PROBLEM DETAILS: In the data below, find every line with the word "ribbon" and copy it.

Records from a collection
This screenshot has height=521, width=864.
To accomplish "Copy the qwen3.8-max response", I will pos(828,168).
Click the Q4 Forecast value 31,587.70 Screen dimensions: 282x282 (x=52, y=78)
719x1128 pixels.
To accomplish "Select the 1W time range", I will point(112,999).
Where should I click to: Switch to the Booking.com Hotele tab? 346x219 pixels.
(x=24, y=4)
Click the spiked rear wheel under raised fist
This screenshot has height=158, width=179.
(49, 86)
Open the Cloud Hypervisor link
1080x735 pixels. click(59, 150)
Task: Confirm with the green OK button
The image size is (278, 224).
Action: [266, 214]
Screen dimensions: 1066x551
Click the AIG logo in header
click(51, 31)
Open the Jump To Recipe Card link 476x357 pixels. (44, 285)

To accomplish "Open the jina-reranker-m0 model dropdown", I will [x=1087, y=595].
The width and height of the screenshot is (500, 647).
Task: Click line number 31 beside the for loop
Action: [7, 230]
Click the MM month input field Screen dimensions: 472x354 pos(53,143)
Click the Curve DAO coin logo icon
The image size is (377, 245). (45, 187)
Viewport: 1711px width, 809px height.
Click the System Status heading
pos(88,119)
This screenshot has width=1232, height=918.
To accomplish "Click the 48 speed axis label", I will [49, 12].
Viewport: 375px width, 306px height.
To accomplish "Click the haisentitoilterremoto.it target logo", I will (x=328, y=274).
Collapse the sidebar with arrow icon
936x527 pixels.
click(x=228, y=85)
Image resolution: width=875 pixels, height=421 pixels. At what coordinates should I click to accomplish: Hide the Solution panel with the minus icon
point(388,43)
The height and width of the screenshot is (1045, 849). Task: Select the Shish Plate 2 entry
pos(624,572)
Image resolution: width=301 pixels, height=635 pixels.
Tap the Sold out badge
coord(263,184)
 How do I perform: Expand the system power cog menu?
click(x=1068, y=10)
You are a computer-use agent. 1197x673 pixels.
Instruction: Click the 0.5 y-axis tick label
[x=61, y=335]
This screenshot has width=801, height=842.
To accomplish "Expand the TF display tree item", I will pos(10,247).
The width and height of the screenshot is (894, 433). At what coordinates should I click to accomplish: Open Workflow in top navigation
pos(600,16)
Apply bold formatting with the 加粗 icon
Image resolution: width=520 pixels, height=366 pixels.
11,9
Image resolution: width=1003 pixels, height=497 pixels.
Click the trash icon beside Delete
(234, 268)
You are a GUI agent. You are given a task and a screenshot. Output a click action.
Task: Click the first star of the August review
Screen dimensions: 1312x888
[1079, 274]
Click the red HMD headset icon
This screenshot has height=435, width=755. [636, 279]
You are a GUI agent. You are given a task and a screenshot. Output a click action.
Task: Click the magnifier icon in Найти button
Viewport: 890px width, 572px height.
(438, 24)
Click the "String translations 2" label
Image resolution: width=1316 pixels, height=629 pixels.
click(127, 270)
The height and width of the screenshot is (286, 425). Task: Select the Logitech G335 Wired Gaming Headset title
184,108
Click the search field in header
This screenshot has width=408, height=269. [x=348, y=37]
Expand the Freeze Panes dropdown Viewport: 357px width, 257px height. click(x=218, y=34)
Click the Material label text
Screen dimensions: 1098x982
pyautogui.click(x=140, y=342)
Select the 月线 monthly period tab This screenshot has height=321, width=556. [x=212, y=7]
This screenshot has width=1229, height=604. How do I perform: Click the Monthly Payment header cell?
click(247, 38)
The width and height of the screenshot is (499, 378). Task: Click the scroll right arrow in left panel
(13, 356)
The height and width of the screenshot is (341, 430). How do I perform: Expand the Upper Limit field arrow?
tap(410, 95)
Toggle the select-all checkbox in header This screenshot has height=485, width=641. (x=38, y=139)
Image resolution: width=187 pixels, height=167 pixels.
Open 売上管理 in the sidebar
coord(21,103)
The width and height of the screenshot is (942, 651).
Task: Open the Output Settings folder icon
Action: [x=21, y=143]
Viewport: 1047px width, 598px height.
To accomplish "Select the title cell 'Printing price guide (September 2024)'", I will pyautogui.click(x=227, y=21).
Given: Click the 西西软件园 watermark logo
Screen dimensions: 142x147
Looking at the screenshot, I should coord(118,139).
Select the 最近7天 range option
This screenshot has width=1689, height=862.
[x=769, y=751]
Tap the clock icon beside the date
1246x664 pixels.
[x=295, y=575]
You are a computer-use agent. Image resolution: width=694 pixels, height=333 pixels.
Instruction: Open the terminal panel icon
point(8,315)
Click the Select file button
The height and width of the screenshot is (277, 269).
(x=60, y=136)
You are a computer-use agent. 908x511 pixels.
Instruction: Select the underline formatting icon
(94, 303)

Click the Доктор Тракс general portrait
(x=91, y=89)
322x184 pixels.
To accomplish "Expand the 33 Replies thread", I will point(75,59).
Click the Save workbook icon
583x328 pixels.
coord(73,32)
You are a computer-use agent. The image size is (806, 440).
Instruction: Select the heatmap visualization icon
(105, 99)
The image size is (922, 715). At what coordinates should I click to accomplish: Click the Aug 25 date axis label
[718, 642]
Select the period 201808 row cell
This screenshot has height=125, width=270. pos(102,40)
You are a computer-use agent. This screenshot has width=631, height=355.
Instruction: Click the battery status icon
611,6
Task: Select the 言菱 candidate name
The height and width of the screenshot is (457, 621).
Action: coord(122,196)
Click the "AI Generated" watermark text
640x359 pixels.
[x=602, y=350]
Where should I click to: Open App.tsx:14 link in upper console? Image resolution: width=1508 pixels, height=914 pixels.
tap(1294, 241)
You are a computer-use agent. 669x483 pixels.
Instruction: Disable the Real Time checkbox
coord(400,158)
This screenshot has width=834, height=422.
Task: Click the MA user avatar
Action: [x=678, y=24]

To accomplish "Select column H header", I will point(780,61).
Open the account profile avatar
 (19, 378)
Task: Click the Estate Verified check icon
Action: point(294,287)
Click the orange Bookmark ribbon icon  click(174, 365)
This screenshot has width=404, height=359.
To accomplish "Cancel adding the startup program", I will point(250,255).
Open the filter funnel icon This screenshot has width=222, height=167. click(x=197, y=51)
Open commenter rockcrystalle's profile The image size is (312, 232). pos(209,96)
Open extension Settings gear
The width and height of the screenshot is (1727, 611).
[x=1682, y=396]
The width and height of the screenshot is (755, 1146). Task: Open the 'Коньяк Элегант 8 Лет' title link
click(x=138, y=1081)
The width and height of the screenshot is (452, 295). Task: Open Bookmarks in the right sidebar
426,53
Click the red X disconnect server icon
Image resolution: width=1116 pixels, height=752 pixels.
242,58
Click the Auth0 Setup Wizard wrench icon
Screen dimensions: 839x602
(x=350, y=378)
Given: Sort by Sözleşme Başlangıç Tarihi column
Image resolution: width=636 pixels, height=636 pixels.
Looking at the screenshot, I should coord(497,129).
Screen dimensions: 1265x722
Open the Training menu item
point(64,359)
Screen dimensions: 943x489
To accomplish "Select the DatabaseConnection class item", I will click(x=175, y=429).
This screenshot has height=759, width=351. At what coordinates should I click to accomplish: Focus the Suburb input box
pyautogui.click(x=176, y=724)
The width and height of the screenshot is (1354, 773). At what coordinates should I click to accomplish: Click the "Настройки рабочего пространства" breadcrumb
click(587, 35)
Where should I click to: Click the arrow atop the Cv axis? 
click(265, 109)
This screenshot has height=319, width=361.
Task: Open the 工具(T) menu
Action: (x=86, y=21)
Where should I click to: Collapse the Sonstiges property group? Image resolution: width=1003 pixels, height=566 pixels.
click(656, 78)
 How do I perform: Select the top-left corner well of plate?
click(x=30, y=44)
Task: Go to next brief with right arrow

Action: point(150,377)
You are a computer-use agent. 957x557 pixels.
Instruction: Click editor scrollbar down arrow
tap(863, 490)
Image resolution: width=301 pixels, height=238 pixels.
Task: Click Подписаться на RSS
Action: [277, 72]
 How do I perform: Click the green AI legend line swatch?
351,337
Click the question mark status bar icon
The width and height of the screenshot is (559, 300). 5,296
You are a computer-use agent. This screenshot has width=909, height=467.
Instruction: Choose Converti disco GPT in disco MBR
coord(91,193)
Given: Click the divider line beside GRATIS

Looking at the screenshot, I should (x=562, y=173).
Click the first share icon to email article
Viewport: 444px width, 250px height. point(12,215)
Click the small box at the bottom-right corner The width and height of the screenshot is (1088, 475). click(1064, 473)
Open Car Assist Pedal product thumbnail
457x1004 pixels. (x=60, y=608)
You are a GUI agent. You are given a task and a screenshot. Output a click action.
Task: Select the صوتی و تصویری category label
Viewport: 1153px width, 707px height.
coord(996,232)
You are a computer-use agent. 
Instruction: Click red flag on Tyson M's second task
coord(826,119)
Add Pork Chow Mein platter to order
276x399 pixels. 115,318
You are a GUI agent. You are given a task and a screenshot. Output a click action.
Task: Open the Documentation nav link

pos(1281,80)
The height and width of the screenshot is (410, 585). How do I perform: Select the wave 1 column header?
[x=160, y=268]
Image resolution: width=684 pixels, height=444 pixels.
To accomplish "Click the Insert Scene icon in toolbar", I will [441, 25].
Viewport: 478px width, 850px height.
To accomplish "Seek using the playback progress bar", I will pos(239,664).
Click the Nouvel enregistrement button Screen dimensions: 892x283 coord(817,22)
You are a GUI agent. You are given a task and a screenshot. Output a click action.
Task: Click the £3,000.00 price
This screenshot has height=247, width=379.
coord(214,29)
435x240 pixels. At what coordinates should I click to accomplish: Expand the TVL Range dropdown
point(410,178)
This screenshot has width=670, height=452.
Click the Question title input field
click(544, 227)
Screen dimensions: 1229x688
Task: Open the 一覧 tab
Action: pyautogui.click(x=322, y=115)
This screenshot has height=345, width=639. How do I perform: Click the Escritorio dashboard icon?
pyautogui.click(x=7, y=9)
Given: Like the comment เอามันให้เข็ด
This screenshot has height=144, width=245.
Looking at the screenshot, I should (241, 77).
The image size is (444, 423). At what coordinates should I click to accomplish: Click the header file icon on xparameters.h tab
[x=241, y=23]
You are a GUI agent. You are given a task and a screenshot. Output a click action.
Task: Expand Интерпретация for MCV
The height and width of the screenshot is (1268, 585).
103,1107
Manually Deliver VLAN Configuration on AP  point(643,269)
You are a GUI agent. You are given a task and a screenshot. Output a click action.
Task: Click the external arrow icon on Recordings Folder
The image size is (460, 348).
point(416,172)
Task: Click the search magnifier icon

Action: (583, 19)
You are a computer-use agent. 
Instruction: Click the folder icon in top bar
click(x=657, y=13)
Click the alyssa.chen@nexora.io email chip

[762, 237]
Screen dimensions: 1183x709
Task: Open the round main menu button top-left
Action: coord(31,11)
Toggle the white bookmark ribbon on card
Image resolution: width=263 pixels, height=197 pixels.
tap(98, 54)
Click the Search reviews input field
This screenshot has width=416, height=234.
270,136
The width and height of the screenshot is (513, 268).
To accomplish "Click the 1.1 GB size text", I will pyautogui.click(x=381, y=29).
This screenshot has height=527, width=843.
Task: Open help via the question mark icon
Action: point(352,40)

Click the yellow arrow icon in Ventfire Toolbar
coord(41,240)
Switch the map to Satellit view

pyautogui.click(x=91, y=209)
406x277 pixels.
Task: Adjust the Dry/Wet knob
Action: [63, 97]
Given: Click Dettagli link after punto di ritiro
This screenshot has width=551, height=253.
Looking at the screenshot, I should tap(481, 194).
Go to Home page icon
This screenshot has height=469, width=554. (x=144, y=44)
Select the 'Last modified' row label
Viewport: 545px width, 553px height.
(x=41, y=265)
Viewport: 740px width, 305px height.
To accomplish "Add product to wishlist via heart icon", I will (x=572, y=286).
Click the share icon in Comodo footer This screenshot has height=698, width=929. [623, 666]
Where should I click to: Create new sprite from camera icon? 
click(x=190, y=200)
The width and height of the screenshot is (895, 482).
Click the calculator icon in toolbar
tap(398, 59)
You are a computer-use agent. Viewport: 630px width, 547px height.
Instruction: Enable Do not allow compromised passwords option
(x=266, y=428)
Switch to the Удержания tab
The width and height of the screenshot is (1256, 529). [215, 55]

WRITTEN RESPONSE:
Click the orange Bookmark ribbon icon  click(174, 365)
Toggle the white bookmark ribbon on card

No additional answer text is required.